━━━━━ SELECTION

We all sin. Since Adam and Eve, every person has been born with a sin nature. We sin because we are sinners, and we live in a fallen world. But God calls us to holiness. He calls us to resist temptation and walk righteously. God’s Word provides help for us to live in a way that honours God.
See what Scripture has to say about 5 common sins. I like to say … The Bible is God’s story, and it has the ability to transform our stories.
If you missed the first part of this series, you can read it here: How Scripture Speaks to 5 Common Struggles
1. Brought Low by PRIDE - Exalted through HUMILITY
Pride is often one of the core sin issues in the hearts of people. It is a heart-attitude that overflows into our motivations, decision-making, and behaviours. The heart of pride is a focus on “self.” Prideful people believe they deserve better than what life has brought them. They become resentful, and even jealous of other people and their successes. Pride breeds self pity, which is a major component in depression. Typically, people who struggle with pride will live life based on how they feel and expect everyone else to accommodate them.
Two key characteristics of pride are independence and rebellion. Human nature is to want our own way about things, and we usually will do almost anything to have it our way. Then we rebel at the thought of being under anyone’s control or authority.
The opposite of pride is humility. God calls us to walk humbly with Him. The story of Nebuchadnezzar in Daniel 4 clearly illustrates pride and humility.

━━━━━━━━━━

[REQUIRED TASK A] Can you retype the records from the line with "Task: Tap the pink" up to and including the final line of the records?
The passage and the records have no connection to each other.

━━━━━ RECORDS PROVIDED

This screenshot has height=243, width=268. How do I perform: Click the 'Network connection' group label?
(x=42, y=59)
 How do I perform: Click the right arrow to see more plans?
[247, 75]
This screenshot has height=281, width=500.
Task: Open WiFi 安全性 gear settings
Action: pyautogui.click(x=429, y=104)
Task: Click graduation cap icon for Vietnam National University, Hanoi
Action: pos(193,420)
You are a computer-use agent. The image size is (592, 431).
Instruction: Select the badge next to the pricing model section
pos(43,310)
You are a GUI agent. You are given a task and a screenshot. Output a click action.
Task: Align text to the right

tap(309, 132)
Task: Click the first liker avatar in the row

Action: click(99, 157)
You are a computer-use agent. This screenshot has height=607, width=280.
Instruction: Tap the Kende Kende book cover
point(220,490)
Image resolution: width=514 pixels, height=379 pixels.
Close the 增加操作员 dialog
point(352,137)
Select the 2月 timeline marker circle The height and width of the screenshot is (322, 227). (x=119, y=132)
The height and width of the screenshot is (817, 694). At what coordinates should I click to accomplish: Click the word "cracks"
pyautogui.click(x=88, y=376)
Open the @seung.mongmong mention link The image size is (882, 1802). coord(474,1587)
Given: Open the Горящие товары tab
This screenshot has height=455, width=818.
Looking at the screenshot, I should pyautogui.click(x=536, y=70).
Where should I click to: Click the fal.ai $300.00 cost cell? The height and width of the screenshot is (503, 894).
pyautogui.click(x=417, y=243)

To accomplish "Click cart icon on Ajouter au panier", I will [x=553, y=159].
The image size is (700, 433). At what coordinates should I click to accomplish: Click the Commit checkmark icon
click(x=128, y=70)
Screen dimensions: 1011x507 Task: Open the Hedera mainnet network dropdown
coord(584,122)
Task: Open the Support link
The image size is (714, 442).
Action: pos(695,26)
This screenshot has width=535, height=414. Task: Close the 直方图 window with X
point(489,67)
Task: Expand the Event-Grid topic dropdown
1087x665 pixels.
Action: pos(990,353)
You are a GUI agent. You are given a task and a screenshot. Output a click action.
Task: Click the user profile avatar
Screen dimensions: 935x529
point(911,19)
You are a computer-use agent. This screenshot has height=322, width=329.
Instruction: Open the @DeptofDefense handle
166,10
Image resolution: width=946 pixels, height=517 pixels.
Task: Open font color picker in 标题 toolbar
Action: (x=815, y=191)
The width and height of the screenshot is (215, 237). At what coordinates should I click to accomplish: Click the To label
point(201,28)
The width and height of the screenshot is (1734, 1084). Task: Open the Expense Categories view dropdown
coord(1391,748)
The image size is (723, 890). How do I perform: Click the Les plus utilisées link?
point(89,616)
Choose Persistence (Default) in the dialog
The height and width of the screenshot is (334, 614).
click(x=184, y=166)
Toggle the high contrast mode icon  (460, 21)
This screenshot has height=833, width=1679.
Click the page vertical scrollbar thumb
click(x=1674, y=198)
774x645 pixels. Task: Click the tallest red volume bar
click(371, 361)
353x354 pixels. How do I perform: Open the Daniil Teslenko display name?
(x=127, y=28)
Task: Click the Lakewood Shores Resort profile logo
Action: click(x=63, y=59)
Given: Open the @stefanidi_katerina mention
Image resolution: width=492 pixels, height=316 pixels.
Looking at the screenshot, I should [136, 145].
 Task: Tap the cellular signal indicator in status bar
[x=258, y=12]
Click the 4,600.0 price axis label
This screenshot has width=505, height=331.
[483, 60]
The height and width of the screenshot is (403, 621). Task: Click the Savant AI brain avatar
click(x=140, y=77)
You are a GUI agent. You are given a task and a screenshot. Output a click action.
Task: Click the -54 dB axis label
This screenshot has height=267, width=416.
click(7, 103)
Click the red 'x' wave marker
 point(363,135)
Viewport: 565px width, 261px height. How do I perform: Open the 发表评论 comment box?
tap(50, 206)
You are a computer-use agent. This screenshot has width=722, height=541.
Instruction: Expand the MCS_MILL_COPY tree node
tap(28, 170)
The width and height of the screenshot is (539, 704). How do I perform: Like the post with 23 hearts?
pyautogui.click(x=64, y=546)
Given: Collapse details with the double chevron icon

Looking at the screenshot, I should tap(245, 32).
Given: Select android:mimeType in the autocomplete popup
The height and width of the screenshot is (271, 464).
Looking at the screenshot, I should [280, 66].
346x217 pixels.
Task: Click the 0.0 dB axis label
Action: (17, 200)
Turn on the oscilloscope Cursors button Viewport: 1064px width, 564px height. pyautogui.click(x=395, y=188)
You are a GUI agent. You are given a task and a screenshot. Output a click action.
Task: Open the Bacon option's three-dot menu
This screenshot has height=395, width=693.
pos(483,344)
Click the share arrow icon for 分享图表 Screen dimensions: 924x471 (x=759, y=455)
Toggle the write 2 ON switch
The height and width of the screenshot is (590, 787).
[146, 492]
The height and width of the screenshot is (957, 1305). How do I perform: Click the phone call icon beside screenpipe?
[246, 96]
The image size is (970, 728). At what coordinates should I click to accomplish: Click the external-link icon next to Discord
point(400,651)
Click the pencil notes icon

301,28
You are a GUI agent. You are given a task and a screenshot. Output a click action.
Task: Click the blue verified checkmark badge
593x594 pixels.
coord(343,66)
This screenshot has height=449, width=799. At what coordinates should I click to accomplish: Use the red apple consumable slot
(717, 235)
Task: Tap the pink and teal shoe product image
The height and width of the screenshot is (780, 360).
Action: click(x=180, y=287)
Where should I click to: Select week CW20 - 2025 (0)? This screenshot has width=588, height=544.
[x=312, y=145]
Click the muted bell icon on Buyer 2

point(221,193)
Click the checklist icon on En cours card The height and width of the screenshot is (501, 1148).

━━━━━━━━━━

[REQUIRED TASK B] Can you echo the passage on sin and pride from "We all sin." up to and including "that honours God."?

[CORRECT RESPONSE A]
Task: Tap the pink and teal shoe product image
The height and width of the screenshot is (780, 360).
Action: click(x=180, y=287)
Where should I click to: Select week CW20 - 2025 (0)? This screenshot has width=588, height=544.
[x=312, y=145]
Click the muted bell icon on Buyer 2

point(221,193)
Click the checklist icon on En cours card The height and width of the screenshot is (501, 1148).

[CORRECT RESPONSE B]
We all sin. Since Adam and Eve, every person has been born with a sin nature. We sin because we are sinners, and we live in a fallen world. But God calls us to holiness. He calls us to resist temptation and walk righteously. God’s Word provides help for us to live in a way that honours God.